* [Written exercise]:
Please output every line of the records below as a JSON list of strings, one string per line, leaving out any blank lines.

<<<<

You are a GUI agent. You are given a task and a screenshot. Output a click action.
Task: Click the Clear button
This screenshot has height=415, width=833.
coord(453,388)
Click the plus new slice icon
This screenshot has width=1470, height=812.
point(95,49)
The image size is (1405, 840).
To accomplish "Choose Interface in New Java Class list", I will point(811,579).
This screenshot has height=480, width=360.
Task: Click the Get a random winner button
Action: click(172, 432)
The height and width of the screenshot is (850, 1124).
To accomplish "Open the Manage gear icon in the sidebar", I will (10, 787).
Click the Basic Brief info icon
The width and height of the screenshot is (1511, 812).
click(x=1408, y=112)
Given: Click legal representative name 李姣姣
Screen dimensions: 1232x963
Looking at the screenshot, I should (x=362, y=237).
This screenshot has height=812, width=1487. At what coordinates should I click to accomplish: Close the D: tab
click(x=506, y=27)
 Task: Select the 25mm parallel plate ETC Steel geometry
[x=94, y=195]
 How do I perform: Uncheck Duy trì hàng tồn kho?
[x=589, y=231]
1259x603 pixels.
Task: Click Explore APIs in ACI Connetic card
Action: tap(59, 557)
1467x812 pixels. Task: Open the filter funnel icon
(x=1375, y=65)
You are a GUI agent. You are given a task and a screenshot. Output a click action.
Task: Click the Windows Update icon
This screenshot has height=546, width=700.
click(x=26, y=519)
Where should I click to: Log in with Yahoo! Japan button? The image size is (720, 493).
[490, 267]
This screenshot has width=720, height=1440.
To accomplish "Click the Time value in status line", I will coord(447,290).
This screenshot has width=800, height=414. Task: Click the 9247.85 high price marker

>>>>

* [Solution]:
[
  "You are a GUI agent. You are given a task and a screenshot. Output a click action.",
  "Task: Click the Clear button",
  "This screenshot has height=415, width=833.",
  "coord(453,388)",
  "Click the plus new slice icon",
  "This screenshot has width=1470, height=812.",
  "point(95,49)",
  "The image size is (1405, 840).",
  "To accomplish \"Choose Interface in New Java Class list\", I will point(811,579).",
  "This screenshot has height=480, width=360.",
  "Task: Click the Get a random winner button",
  "Action: click(172, 432)",
  "The height and width of the screenshot is (850, 1124).",
  "To accomplish \"Open the Manage gear icon in the sidebar\", I will (10, 787).",
  "Click the Basic Brief info icon",
  "The width and height of the screenshot is (1511, 812).",
  "click(x=1408, y=112)",
  "Given: Click legal representative name 李姣姣",
  "Screen dimensions: 1232x963",
  "Looking at the screenshot, I should (x=362, y=237).",
  "This screenshot has height=812, width=1487. At what coordinates should I click to accomplish: Close the D: tab",
  "click(x=506, y=27)",
  " Task: Select the 25mm parallel plate ETC Steel geometry",
  "[x=94, y=195]",
  " How do I perform: Uncheck Duy trì hàng tồn kho?",
  "[x=589, y=231]",
  "1259x603 pixels.",
  "Task: Click Explore APIs in ACI Connetic card",
  "Action: tap(59, 557)",
  "1467x812 pixels. Task: Open the filter funnel icon",
  "(x=1375, y=65)",
  "You are a GUI agent. You are given a task and a screenshot. Output a click action.",
  "Task: Click the Windows Update icon",
  "This screenshot has height=546, width=700.",
  "click(x=26, y=519)",
  "Where should I click to: Log in with Yahoo! Japan button? The image size is (720, 493).",
  "[490, 267]",
  "This screenshot has width=720, height=1440.",
  "To accomplish \"Click the Time value in status line\", I will coord(447,290).",
  "This screenshot has width=800, height=414. Task: Click the 9247.85 high price marker"
]